While the definitions are still showing a great deal of variation, both in general structure and the type of reasonableness requirements applied, the “commercially reasonable” standard, which was present in 15 of the 48 agreements reviewed, seems to be showing persistence and is a trend to watch. An example of one of these provisions, including a “commercially reasonable” standard, was drafted as follows:

“COVID-19 Response” means any actions taken or omitted in response to the COVID-19 pandemic (a) to the extent reasonably necessary to comply with applicable law in any jurisdiction or (b) that (i) are commercially reasonable, (ii) are intended to protect the health and safety of employees of the Company or its Subsidiaries and (iii) are consistent with prevalent practices of similarly situated businesses in the industries or the locations in which the Company and its Subsidiaries operate (including any required quarantines, travel restrictions, “stay-at-home” orders, social distancing measures, other safety measures, or any workplace or worksite shutdowns or slowdowns) but, with respect to clause (b), solely to the extent supported by documentation, information, data, or other evidence reasonably substantiating the necessity or appropriateness of such actions or omissions. (Glu Mobile, Inc.Electronic Arts, Inc. Agreement and Plan of Merger, dated Feb. 8, 2020 (governed by Delaware law))

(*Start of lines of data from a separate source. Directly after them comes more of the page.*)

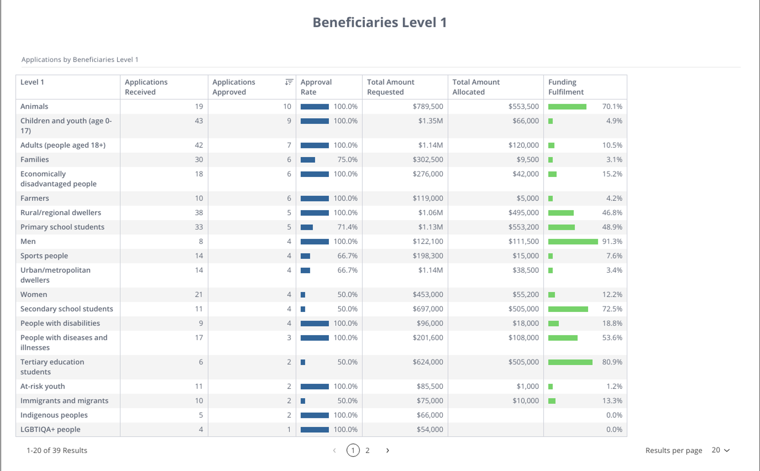Click the Approval Rate column header
Viewport: 760px width, 471px height.
[316, 87]
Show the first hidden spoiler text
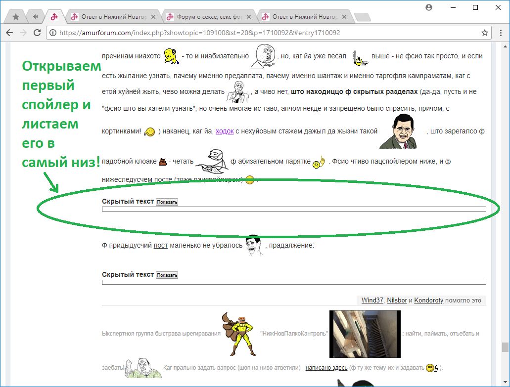This screenshot has width=510, height=387. [167, 202]
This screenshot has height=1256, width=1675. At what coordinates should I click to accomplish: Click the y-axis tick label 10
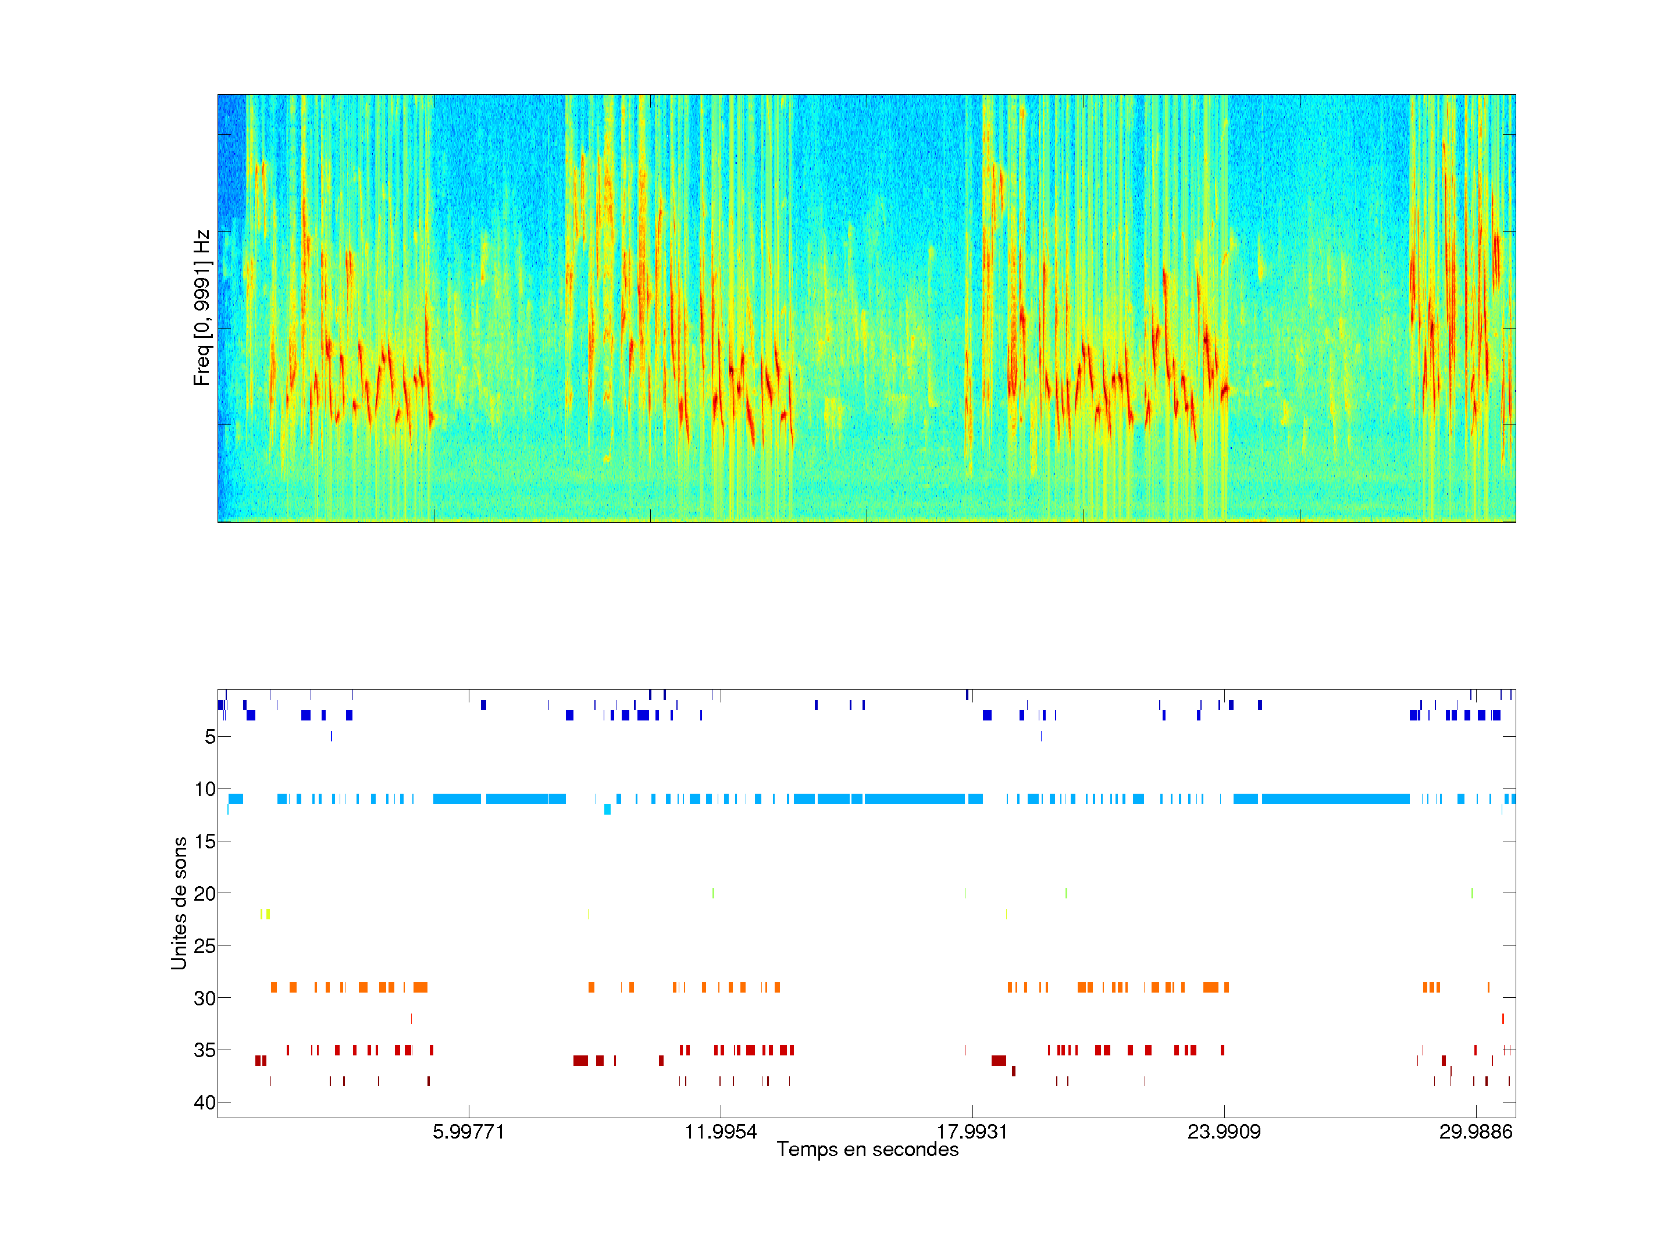(x=205, y=790)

A note on confusion in defined term use: In conducting this analysis, we have noted some instances in which “COVID-19 Measures” is being defined as party actions in response to the pandemic, similar to the “COVID-19 Actions"/"COVID-19 Responses” defined terms discussed above. This usage may be particularly confusing, because many of the agreements that contain the emerging “COVID-19 Actions"/"COVID-19 Responses” definitions also contain a “COVID-19 Measures” definition as it has typically appeared since the outset of the pandemic; e.g., “any quarantine, ‘shelter in place,’ ‘stay at home,’ workforce reduction, social distancing, shutdown, closure or sequester order, guideline, recommendation or Law, or any other applicable Laws, guidelines or recommendations by any Governmental Entity in connection with or in response to COVID-19.” The agreements containing the less common “COVID-19 Measures” provisions covering party actions in response to the pandemic generally were not included among the 48 deals reviewed.